Asintió. Una mujer sola y desorientada era una presa fácil y más en tiempos convulsos como aquellos.
Había escuchado hablar a los mozos entre sí y la tensión se palpaba en el ambiente. Palabras sueltas que me ayudaron a conocer el momento que estaba viviendo la villa. Al parecer llevaba meses sitiada por el ejército del rey Enrique III de Castilla. De inmediato se me vino a la cabeza la imagen del colegio y su añeja marca de una bombarda en la fachada. Nos habían contado su historia. Algo sobre un tal conde Alfonso Enríquez, el primogénito, pero bastardo hijo de Enrique II de Trastámara que nunca había cejado en su empeño de proclamarse legítimo heredero al trono y que se había levantado en armas en su más formidable fortaleza: la casi inexpugnable villa de Gixón. A mí me había encandilado la historia de caballeros aguerridos y luchas con espada así que había prestado más atención de la habitual y fantaseado con castillos.
Gixón era una península fortificada, una auténtica fortaleza natural, a media legua del cabo de Torres y tres leguas del cabo de Peñas.
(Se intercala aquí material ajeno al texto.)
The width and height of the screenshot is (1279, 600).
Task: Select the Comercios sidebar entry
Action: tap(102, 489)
La rodeaban, por un lado, el bravo mar Cantábrico y sus acantilados. Por el otro, estaba amurallada desde los tiempos de los romanos. Un castillo bien protegido por un foso ancho y profundo que se llenaba de agua de mar cuando subía la marea y dejaba a la península sobre la que se asentaba la villa incomunicada guardaba la entrada. Además, la estrecha lengua de tierra, que no superaba los trescientos pasos de anchura en la bajamar ni los ciento cincuenta en la pleamar y que la unía con el continente, era un terreno cenagoso que hacía compleja la conquista. Amén de que desaparecía bajo el agua cuando la marea era alta. Asimismo, era imposible rendir la villa por hambre dado que se abastecía por mar. Los consejeros del rey Enrique III lo sabían, al igual que conocían la crudeza con la que el invierno asturiano podía tratarles. Por ello, estaban abiertos a pactar una tregua y a que un árbitro neutral mediara en el conflicto.
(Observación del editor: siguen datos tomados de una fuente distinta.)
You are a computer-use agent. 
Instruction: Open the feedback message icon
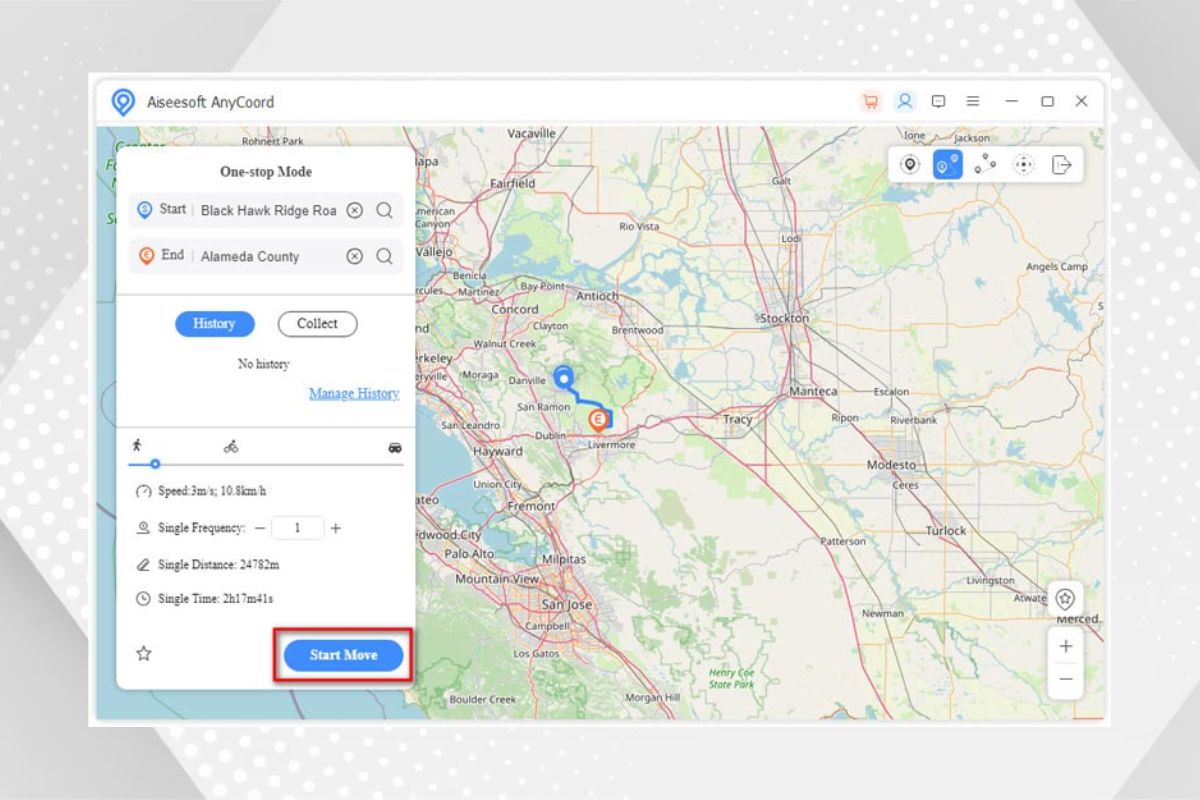tap(938, 101)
Pero ¿en qué siglo había sucedido todo aquello? Esa era la cuestión fundamental. Hice un esfuerzo por recordar… tenía que haber sido en torno al siglo… XIV o XV. La noticia me golpeó de lleno confirmando lo que me había estado negando a admitir. Ya no tenía ninguna duda, había saltado.
Desde luego, no era el mejor momento para aparecer de la nada, pero los humanos solo podemos jugar las cartas que nos reparte el destino. Así que tendría que jugar bien mis bazas, si es que las tenía.